Westcliffe Center for the Performing Arts has done again. Following the theater’s tradition of opening the season with an American classic, director Scott Chapman, chose ARSENIC AND OLD LACE, an oldie but goodie by Joseph Kesselring. The original play opened in 1941 and after 1,444 performances, closed in June of 1944.
The play is a dark comedy. 12 deaths are at the loving hands of Abby and Martha Brewster, played by Lissa Miller and Bev Allen. The maiden aunts put single men out of their misery with a sip of elderberry wine laced with strychnine and “just a pinch of cyanide.” The sisters mean no harm; rather, they think that they are relieving the loneliness of men without family.
Abby and Martha are helped by their brother Teddy Brewster, played by Tim Stodola. Teddy believes that he is Teddy Roosevelt, and in that capacity, he is digging the Panama Canal in the basement of the family home. To Teddy’s mind, each corpse is a victim of Yellow Fever, and the canal proves to be a handy place for disposing the bodies.

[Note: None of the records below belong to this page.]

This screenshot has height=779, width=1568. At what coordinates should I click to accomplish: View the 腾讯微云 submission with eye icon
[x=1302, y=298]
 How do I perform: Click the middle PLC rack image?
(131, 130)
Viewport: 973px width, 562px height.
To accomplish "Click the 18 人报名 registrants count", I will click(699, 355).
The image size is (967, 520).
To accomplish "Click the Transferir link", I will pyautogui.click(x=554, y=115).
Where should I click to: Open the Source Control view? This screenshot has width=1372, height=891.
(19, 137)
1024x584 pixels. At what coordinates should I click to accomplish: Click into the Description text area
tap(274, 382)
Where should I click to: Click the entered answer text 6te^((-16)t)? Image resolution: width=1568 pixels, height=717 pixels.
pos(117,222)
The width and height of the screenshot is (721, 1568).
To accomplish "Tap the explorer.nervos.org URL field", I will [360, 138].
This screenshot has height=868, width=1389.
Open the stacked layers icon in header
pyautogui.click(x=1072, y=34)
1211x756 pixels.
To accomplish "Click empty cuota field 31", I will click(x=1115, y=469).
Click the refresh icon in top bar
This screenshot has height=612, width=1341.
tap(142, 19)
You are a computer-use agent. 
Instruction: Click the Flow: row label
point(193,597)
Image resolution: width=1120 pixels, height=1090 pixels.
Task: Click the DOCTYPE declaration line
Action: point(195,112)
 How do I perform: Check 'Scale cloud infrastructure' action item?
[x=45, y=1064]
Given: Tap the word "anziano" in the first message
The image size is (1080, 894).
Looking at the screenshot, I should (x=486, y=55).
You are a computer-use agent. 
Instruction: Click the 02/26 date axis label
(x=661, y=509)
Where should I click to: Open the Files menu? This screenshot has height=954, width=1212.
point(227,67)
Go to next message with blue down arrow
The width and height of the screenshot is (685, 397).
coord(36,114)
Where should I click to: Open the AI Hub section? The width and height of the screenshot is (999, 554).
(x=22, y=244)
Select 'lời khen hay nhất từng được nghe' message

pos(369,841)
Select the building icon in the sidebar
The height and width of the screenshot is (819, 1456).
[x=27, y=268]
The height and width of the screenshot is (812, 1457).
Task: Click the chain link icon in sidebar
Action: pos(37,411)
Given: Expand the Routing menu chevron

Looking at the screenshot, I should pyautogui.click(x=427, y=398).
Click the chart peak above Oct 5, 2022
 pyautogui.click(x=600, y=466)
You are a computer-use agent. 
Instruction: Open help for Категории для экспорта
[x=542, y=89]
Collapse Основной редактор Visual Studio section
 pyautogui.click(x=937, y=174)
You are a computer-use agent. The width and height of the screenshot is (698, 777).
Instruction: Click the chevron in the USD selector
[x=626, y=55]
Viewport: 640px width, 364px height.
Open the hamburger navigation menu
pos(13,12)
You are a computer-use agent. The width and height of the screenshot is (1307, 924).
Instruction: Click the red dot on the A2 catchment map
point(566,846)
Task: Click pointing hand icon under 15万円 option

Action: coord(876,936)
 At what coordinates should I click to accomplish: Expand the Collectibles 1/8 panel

A second brother, the malevolent Jonathan Brewster, is played by Dan Hiester. Jonathan is also into killing. Jonathan’s sidekick is Dr. Einstein played by “Frosty” Frostman. If you are killing people, having a plastic surgeon at your beck-and-call is handy for inventing a new identity.
The third Brewster brother is Mortimer, a drama critic. Clif Loucks plays Mortimer. Mortimer loves Elaine, played by Jenna Smith, but how can he marry Elaine when his entire family is deranged?
Not to be a ‘spoiler,’ I stop with the synopsis. What fun to think of the 1944 movie starring Cary Grant as Mortimer, Peter Lorre as Dr. Einstein, and Raymond Massey as Jonathan.
The set, designed by Scott Chapman and Scott Foster, is fabulous. There is the door to the outdoors, the door to the kitchen, the door to the basement, and steps leading up to the second floor. All those doors! And not once did a slamming door shake the entire wall! A first for community theater! The set pieces and the props are lovely and appropriate to the period. The cast is most excellent. In particular, Lissa Miller, Jenna Smith, Clif Loucks, Dan Hiester, and “Frosty” Frostman shine.
If you have heard that the play is long, that is true. Remember, the play was written before instant messaging and cell phones and self-driving cars. When the play first opened, World War II was underway. Sitting in the theater… in a creative space far removed from tanks, trenches, and warfare… was an escape that moviegoers whished to gone on forever.
Slow down. Take the time. Go see the play. Arsenic and Old Lace repeats next weekend, Friday May 19 and Saturday the 20th at 7:30 and Sunday the 21st at 2:00 p.m. And if you have not thought about buying a season ticket, consider doing so. If you are out-of-town for a particular show, pass your ticket on as a neighborly token of affection.